- _EXERCISE GOAL_
Taking the line that contains "Instruction: Click the view" as the first, copy each line exactly up to and including the last line below.

Start of INPUT FOR THIS TASK

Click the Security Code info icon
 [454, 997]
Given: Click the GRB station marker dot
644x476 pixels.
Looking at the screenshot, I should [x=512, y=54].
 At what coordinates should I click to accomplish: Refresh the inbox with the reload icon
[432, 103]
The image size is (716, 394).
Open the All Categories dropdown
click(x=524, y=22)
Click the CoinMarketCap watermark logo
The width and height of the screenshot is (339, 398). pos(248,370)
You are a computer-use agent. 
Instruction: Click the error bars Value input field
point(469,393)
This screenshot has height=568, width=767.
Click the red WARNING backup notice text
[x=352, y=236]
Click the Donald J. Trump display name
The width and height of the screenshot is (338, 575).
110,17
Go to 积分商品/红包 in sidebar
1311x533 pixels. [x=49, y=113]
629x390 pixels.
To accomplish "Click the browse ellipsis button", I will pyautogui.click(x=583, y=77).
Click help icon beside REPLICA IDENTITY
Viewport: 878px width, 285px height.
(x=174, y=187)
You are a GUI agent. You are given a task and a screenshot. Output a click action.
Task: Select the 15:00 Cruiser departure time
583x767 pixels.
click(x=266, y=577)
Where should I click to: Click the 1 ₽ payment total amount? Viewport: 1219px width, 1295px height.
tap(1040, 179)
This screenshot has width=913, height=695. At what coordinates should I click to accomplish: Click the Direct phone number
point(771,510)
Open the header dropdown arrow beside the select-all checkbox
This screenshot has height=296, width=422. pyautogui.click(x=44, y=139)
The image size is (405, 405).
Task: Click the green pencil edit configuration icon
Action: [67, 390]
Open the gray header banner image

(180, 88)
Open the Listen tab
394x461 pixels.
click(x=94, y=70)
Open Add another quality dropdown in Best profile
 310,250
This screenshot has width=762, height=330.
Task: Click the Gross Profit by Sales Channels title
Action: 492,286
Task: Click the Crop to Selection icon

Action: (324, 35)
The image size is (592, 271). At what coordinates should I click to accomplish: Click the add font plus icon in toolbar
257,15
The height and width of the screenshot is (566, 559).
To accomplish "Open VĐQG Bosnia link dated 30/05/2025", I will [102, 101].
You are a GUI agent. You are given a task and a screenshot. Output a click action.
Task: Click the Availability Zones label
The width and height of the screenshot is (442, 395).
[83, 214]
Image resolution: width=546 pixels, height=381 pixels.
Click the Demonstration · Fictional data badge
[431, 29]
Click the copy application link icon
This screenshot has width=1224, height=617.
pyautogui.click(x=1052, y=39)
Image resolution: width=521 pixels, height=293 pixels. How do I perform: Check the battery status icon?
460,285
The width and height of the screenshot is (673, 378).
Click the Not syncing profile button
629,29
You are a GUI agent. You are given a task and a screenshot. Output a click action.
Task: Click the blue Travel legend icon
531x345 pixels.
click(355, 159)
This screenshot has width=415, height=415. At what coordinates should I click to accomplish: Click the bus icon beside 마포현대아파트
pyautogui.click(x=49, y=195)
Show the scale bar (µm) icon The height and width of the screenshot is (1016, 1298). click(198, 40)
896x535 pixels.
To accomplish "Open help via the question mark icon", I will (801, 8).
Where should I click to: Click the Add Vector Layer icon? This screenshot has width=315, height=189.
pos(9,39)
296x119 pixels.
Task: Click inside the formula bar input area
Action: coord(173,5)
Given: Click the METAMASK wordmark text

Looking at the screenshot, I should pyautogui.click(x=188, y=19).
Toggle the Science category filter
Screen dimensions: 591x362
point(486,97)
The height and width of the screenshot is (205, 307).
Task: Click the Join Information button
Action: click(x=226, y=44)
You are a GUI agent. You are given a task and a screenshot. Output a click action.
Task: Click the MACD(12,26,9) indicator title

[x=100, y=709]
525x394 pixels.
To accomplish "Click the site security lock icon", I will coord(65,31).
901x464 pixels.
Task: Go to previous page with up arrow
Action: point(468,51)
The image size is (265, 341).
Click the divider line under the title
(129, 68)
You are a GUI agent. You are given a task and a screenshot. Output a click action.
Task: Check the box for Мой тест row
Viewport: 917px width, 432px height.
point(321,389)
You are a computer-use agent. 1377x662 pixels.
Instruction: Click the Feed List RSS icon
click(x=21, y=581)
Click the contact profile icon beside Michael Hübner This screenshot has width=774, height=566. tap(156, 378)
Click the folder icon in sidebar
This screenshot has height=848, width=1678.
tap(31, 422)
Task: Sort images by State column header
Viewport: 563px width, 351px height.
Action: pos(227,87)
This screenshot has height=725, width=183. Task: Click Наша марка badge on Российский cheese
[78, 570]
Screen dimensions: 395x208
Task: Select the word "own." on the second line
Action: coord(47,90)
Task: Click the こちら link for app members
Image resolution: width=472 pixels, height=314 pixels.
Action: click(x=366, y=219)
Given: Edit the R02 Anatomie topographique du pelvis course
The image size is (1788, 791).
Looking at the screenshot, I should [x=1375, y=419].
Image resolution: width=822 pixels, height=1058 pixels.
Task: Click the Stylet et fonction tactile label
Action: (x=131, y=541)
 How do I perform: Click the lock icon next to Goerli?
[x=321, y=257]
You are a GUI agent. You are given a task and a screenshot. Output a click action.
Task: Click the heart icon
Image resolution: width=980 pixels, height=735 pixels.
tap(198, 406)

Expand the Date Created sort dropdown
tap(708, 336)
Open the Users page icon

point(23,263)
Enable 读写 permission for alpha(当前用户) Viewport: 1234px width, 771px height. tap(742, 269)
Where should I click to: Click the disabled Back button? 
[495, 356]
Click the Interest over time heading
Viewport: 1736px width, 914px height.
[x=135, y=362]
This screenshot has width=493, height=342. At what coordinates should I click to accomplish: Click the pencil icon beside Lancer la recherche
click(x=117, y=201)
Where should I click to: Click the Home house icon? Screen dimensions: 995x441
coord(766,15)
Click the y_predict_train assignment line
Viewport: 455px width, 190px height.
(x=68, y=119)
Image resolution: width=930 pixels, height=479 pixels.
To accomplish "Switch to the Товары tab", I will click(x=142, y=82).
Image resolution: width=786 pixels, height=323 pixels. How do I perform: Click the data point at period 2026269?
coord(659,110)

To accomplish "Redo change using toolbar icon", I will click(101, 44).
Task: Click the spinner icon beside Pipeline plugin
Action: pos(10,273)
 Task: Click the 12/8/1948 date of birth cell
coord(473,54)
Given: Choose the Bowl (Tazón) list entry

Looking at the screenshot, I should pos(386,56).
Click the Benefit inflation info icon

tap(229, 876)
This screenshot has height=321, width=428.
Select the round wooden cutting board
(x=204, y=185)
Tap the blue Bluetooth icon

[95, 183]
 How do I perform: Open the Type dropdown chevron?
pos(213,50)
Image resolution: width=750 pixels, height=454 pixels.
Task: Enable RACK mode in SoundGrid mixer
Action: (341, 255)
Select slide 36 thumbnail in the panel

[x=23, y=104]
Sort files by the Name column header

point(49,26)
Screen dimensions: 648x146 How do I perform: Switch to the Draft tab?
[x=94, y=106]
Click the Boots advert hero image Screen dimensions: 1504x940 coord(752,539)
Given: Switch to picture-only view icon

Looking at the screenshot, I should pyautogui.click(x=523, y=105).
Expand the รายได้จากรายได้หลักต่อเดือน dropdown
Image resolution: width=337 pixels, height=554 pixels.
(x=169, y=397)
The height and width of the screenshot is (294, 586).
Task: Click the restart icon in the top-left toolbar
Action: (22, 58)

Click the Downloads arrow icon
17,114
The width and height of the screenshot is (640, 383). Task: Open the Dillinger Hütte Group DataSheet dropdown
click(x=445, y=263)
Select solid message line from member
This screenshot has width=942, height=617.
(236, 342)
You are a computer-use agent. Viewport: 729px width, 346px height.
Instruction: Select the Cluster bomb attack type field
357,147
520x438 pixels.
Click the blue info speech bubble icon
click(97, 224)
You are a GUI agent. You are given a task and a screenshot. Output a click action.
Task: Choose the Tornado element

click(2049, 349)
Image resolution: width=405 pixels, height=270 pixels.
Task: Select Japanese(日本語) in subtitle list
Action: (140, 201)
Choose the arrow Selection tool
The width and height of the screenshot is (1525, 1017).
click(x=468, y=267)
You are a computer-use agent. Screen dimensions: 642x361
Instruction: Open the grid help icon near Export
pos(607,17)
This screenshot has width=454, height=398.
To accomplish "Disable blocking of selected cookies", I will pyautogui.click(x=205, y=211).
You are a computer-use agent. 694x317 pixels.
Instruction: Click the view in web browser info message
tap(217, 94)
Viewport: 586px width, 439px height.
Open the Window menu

End of INPUT FOR THIS TASK

- _SOLUTION FOR THIS PROBLEM_
Instruction: Click the view in web browser info message
tap(217, 94)
Viewport: 586px width, 439px height.
Open the Window menu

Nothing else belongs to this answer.